Patricia dénonce l’inégalité que représente le combat contre des grandes entreprises aux moyens colossaux, souvent protégées par le gouvernement pour qui seuls les intérêts économiques comptent. Mais d’ajouter que cette défense a pris de nombreuses années de la vie de son peuple. Car c’est collectivement que Patricia rappelle toujours se battre, telle une « Saramanta Warmikuna », messagère de la lutte amazonienne. Loin de cristalliser le combat sur son engagement, elle est l’une des figures des Sarayaku et a inspiré de nombreux(ses) autres défenseur(e)s.

Déterminée, Patricia Gualinga l’est 

« Ils ne peuvent pas nous intimider, ce que j’ai fait est ce que je devais faire, défendre ce qui était juste, ça me donne la force, l’indignation qui nous fait nous battre à nouveau« , a-t-elle déclaré. Pour autant, Patricia regrette de ne plus être la communauté pacifique d’antan, « nous sommes toujours sur la défensive »

Appelée comme témoin et interprète pour défendre ses terres devant la Commission Interaméricaine des Droits Humains en 2012, Patricia Gualinga a vécu ce procès comme un moment décisif de sa vie : « j’ai senti le poids de la responsabilité quant au sort de Sarayaku ».  Une victoire a été prononcée en faveur des Sarayaku puisque l’Equateur a été condamné à leur verser 1,4 millions de dollars.

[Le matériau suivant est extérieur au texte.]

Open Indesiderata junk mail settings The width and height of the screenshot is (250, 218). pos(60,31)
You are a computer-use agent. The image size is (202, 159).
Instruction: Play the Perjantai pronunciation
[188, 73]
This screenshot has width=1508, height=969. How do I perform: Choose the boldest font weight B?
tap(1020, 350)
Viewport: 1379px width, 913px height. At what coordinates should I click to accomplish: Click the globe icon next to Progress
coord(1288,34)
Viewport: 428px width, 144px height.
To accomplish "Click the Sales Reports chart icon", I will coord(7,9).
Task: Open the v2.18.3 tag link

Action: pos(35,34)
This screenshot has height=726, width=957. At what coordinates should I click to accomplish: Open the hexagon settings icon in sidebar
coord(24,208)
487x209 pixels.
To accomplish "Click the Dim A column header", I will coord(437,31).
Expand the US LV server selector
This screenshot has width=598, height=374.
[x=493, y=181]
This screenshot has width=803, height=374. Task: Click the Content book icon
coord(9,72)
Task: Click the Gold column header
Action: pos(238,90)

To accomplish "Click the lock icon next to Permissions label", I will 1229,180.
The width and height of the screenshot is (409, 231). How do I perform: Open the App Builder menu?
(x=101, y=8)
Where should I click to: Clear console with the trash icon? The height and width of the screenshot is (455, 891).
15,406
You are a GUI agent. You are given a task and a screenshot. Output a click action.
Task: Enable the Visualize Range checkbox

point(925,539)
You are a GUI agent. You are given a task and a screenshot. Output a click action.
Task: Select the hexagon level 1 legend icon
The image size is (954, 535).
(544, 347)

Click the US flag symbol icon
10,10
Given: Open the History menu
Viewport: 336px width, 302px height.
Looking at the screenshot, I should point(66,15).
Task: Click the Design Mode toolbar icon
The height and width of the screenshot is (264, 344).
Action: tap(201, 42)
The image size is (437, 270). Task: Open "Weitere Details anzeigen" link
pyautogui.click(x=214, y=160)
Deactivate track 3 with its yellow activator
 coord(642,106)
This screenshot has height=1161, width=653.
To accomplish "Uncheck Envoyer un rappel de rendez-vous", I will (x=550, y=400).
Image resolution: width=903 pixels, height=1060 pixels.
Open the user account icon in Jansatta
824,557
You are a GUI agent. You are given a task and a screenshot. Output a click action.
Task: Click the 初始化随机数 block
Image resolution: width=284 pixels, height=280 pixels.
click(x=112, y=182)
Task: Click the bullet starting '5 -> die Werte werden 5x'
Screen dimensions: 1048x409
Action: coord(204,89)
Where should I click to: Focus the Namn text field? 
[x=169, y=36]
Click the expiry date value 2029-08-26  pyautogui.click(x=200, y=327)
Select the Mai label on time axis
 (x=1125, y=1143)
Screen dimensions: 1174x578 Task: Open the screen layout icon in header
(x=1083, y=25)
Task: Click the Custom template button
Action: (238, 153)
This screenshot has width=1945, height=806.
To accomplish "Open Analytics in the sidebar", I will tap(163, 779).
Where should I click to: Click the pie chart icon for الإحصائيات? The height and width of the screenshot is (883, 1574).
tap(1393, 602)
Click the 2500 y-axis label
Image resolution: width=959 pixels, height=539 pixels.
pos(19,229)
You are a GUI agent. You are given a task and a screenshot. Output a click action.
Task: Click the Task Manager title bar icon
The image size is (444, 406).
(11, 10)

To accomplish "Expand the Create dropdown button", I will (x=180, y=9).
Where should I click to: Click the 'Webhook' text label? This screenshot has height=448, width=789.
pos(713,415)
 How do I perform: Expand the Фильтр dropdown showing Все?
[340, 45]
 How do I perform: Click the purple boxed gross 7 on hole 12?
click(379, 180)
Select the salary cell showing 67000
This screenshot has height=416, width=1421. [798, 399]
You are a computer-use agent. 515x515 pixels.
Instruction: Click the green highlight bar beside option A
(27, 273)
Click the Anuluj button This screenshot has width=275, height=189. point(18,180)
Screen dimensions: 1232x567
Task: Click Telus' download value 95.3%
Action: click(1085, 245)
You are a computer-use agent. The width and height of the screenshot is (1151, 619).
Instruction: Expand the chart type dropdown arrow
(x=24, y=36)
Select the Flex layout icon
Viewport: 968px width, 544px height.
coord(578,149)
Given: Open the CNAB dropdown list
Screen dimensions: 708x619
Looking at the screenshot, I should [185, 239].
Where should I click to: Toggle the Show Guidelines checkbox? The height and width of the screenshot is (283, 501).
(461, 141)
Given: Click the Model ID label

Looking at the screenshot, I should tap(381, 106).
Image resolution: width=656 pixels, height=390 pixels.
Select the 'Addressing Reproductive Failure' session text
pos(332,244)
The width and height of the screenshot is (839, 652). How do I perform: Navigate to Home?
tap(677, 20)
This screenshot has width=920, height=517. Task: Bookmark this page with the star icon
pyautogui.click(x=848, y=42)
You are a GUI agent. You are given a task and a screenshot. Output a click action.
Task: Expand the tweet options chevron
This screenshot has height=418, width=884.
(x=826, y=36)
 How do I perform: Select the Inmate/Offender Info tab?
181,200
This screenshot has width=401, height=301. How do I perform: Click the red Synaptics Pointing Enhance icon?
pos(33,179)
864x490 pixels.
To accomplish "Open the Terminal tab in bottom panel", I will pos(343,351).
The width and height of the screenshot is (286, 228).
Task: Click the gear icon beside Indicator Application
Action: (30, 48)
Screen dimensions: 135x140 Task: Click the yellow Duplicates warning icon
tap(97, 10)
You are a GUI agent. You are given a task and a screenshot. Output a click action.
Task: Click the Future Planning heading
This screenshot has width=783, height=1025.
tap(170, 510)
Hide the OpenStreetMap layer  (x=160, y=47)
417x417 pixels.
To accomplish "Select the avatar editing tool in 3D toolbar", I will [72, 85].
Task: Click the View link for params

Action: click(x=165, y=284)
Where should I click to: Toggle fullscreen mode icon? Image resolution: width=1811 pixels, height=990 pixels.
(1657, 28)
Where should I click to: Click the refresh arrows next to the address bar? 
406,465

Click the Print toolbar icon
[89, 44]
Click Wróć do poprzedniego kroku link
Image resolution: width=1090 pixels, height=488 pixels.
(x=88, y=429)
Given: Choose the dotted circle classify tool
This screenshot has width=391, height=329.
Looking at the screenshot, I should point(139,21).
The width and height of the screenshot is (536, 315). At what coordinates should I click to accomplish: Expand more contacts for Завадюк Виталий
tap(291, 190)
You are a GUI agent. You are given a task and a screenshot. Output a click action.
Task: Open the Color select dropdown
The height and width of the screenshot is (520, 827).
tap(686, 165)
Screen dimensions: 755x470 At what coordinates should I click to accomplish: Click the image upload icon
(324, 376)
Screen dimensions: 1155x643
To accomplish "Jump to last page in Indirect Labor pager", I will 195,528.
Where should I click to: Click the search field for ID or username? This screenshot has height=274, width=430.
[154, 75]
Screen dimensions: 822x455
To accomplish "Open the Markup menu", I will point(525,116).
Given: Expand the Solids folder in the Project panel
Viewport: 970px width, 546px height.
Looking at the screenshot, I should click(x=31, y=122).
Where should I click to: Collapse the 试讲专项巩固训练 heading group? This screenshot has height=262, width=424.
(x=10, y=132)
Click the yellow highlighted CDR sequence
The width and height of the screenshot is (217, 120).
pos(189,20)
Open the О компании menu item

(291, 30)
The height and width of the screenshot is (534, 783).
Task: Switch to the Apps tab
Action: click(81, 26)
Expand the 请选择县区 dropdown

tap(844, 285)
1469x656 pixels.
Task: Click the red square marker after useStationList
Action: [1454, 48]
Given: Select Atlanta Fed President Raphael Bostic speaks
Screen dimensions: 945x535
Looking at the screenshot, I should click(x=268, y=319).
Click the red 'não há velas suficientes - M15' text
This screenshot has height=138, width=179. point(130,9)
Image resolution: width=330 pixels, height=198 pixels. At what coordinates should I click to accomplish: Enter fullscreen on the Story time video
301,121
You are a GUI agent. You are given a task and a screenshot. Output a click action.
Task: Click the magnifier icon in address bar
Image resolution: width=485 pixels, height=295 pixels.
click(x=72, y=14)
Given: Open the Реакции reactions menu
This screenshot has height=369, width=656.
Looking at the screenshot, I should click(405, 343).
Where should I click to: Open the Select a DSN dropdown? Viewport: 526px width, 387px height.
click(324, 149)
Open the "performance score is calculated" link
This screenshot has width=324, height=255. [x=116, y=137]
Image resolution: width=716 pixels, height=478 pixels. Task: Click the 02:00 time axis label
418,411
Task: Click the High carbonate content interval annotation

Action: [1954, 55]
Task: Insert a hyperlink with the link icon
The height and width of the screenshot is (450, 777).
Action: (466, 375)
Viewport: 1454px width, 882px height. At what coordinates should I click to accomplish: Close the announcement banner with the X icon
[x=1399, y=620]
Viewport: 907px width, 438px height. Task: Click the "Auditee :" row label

A présent, Patricia et sa communauté luttent pour faire reconnaître la forêt tropicale comme être vivant, permettant l’équilibre entre les éléments de l’univers. « Nous voulons continuer à bien vivre dans la forêt, nous voulons être respectées et devenir un modèle qui pourra être reproduit ailleurs ».

Menacée de mort en mars 2018 à son domicile à Puyo, en Amazonie, Patricia Gualinga est l’une des défenseuses environnementales sous surveillance. 

Elle recevra en mai le prix de l’activisme environnemental lors du Festival International du film environnemental aux Canaries. Une récompense justifiée à l’aune de son engagement et de celui de sa communauté.